Outside what remains of the city's western wall is a small stream, polluted now, but still overhung with the sycamores shipped in from France. It leads into the Yangtze itself, disgorging beside an island where the port has been built, and from which the Yangtze steamers leave. I had bought tickets on an evening boat upriver: we made our way along the little stream, which is called the Chin-huai, and tried hard to conjure up memories of this as one of China's epicentres of erotic delight.
For the Chin-huai was where the famous flower boats were moored. They had lovely names – Lady Sincerity, Laughing Peach Blossom, Singing Fragrance, Iris Pavilion. Some were large – ten yards long, and with room for parties. Most were tiny, with room for only one singsong girl, and for her customer.
On a summer's evening you might stroll northward under the trees as we were doing now, the city walls looming to the right, the sentries patrolling silently up above, the ships' sirens echoing mournfully from the great river nearby. Moored in the stream would be the little boats, a paper lantern lit in the stern of each and, underneath and dressed in bright silks, the singsong girl herself. She would have a fan on which were written the names of the songs she could perform: you would pay one hundred copper cash for her to perform three of these, in her high-pitched voice, while two old men would provide strings and timps.
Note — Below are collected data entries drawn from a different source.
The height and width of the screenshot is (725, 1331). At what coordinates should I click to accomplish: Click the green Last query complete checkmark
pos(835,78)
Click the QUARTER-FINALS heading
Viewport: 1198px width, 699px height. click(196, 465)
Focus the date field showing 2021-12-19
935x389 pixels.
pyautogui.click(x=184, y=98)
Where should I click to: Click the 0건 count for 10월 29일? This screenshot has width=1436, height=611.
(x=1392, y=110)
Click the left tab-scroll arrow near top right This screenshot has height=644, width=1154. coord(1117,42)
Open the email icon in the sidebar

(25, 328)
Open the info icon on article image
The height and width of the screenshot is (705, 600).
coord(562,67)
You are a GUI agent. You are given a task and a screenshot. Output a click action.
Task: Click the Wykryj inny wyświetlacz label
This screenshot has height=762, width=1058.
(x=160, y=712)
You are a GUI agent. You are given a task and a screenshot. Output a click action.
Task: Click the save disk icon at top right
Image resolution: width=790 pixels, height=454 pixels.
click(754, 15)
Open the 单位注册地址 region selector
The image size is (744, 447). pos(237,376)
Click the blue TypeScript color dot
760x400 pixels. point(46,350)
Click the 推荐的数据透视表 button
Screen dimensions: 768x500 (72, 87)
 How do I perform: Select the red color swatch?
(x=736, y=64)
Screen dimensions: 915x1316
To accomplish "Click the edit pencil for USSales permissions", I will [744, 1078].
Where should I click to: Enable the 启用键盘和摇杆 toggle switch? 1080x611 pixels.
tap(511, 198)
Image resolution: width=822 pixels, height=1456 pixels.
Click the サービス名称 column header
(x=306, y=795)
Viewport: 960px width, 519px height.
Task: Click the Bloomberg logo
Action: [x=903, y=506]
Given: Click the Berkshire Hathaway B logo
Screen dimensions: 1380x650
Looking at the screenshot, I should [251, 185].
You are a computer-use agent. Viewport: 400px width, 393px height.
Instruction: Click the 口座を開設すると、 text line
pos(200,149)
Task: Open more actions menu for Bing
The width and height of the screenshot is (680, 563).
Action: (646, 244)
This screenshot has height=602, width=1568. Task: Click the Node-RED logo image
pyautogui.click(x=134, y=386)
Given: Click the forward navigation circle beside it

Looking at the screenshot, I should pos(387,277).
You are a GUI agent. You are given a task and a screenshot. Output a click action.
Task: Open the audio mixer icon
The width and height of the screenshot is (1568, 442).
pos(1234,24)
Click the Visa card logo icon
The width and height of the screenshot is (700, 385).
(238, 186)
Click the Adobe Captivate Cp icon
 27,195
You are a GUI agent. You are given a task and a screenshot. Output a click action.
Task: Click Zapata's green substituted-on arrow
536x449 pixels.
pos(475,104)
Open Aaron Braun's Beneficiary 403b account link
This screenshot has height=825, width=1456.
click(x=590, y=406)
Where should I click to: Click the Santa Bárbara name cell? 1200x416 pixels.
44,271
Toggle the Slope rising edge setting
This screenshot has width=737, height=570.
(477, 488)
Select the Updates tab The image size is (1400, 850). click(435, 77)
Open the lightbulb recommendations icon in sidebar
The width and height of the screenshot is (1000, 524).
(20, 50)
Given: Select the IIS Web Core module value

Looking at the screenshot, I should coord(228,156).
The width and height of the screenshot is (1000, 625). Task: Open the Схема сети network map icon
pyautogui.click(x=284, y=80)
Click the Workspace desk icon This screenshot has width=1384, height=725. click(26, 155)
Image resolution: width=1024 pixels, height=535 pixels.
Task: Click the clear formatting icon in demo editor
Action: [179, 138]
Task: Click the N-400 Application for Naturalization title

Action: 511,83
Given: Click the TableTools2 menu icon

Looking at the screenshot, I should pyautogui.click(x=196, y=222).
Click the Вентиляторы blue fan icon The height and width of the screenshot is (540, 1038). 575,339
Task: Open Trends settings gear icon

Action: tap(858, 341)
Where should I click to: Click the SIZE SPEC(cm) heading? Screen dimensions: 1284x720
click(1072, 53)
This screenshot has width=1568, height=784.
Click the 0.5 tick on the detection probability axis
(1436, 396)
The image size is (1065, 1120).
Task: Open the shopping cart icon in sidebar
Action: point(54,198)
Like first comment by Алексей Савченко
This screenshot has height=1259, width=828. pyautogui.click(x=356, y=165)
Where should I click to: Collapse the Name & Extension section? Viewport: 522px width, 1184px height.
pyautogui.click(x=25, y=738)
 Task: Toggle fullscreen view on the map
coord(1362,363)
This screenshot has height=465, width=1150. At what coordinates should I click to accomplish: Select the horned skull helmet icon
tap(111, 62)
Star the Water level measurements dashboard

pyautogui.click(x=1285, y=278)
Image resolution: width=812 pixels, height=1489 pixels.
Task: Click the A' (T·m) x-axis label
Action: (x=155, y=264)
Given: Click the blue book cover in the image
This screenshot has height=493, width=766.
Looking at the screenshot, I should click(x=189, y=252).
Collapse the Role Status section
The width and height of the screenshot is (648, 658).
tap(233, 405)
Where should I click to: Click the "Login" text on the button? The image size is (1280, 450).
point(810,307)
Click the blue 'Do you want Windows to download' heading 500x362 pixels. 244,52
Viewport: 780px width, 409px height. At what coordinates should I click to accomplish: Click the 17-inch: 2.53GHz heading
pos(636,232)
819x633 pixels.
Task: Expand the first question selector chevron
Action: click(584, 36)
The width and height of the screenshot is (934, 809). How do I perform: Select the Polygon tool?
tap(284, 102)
There would be a low bed, a kang, and if you liked each other you could hire her entire boat for the evening, on payment of just four Mexican silver dollars, the currency of
the time. The old men would be dismissed; standing forlorn on the riverbanks they would cast you off, after which you would drift downriver while the girl sang more songs for you, and then gently extinguished the paper lantern with a brief puff from between her delicate lips…
I was awakened from this pleasant reverie by a Chinese soldier. He had a submachine-gun slung over his shoulder and was demanding to see my passport. We had reached the end of the Chin-huai stream, and the area ahead, on the far side of a crudely built brick wall, was controlled by the military. But only very informally: after I had shown my documents, I was waved through, and within minutes a group of sailors who were working stacking sandbags – for everyone was expecting the Yangtze to flood, as the radio had warned of excessively rapid snowmelt up near the headwaters, in Tibet – stopped and offered me tea. Their official task, they explained, was to guard a boat that was used by Party leaders whenever they came to Nanjing. Chairman Mao had used it many times on the river: perhaps I might like to see it?
I had to walk along a dangerous arrangement of planks balanced on breeze blocks, because all the normal entranceways to the dock were flooded: the river was rising very fast now, and ports upstream were reporting damage, warning that some dykes were in danger of breaking. Mao's pleasure palace is called the Jiang Han 56 – the Han River No. 56 – though in Mao's time it had been called The East Is Red Number One. For nearly twenty years it had been his private yacht. He first used it when he swam in the Yangtze in 1956. He would do so again ten years later in an act that – as a sign of his rebellion against the wishes of the Party elders – essentially signalled the start of the Cultural Revolution.